Find Xor of an Array

Question

I have an array A of length n and array B of length m. I have to find following below value.

 long ans=0;
 for(int i:B)
    {
           xor=0;
           for(int j:A) xor+=j^i;
           ans+=xor
    }
print ans

Time Complexity is O(N*M). In short I have to find this value

(A1^B1+A2^B1+A3^B1+A4^B1+A5^B1.....) + (A1^B2+A2^B2+A3^B2+A4^B2+A5^B2.....)+ (A1^B3+A2^B3+A3^B3+A4^B3+A5^B3.....)...... so on
How to find this value with better time complexity ? I think XOR is not associative so we can't take the easy way ?

Answer 1

Consider a particular bit (say the 10th). Suppose the arrays are of length 100, and there's 19 elements with the 10th bit set in A, and 22 elements with the 10th bit set in B. How many elements of the set (A[i]^B[j] for i=1..N, for j=1..M) will have the 10th bit set? Well, it needs either the bit set in A[i] and not in B[j] or vice versa. So there's 19*(100-22) + (100-19)*22 elements with the 10th bit set. This calculation suggests we can perform the sum bit-by-bit efficiently.

More precisely, suppose you have 32-bit ints. For each i in 0..31, let's count the number of elements of A and B with that bit set. Let's say we have a[i] elements in A, and b[i] elements in B with the i'th bit set.

Using the same idea as above, the sum of the xor of these i'th bits will contribute (a[i]*(len(B)-b[i]) + (len(A)-a[i])*b[i]) << i to the overall result.

This gives you a straightforward O((N+M)k) solution (where k is the largest number of bits in any int in your array).

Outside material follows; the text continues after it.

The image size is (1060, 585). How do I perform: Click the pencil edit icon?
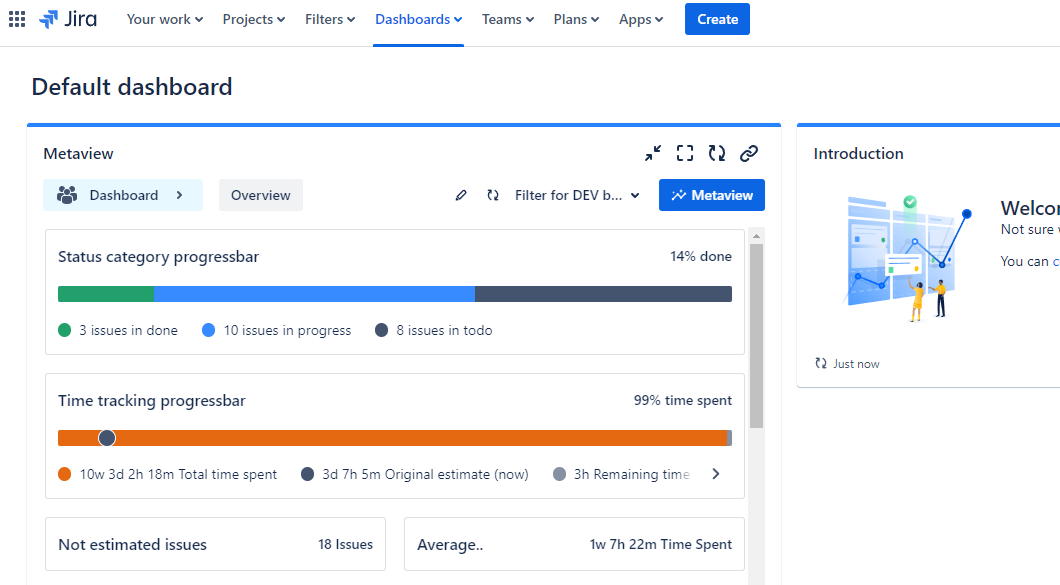click(461, 196)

Here's some Python code that implements this idea, including some randomised tests against the naive version:

def sum_xor(A, B):
    s = 0
    for i in xrange(32):
        ai = sum((a >> i) & 1 for a in A)
        bi = sum((b >> i) & 1 for b in B)
        s += (ai*(len(B)-bi) + (len(A)-ai)*bi) << i
    return s

def sum_xor_slow(A, B):
    s = 0
    for a in A:
        for b in B:
            s += a^b
    return s

import random

all_ok = True
for trials in xrange(100):
    A = [random.randrange(1<<32) for _ in xrange(random.randrange(100, 110))]
    B = [random.randrange(1<<32) for _ in xrange(random.randrange(100, 110))]
    x0 = sum_xor(A, B)
    x1 = sum_xor_slow(A, B)
    ok = x0 == x1
    all_ok = all_ok and ok
    print 'OK' if ok else 'FAIL', x0, x1
assert all_ok

A pragmatic note: it will probably be faster to iterate once over A and B, and accumulate the 32 bit counts all at once in two arrays, because that minimizes memory reads. (And indeed, this is how the first version of my code worked). But I changed the code to the above because it's a lot simpler and has the same complexity.

Answer 2

Here's a suggestion:

let zeroes = number of zeroes in A;
let ones = number of ones in A;
let sum = 0;

for every i in B:
    if i == 0:
        sum += ones
    else:
        sum += zeroes
print sum;

This algorithm should be O(N+M), if I'm not mistaken.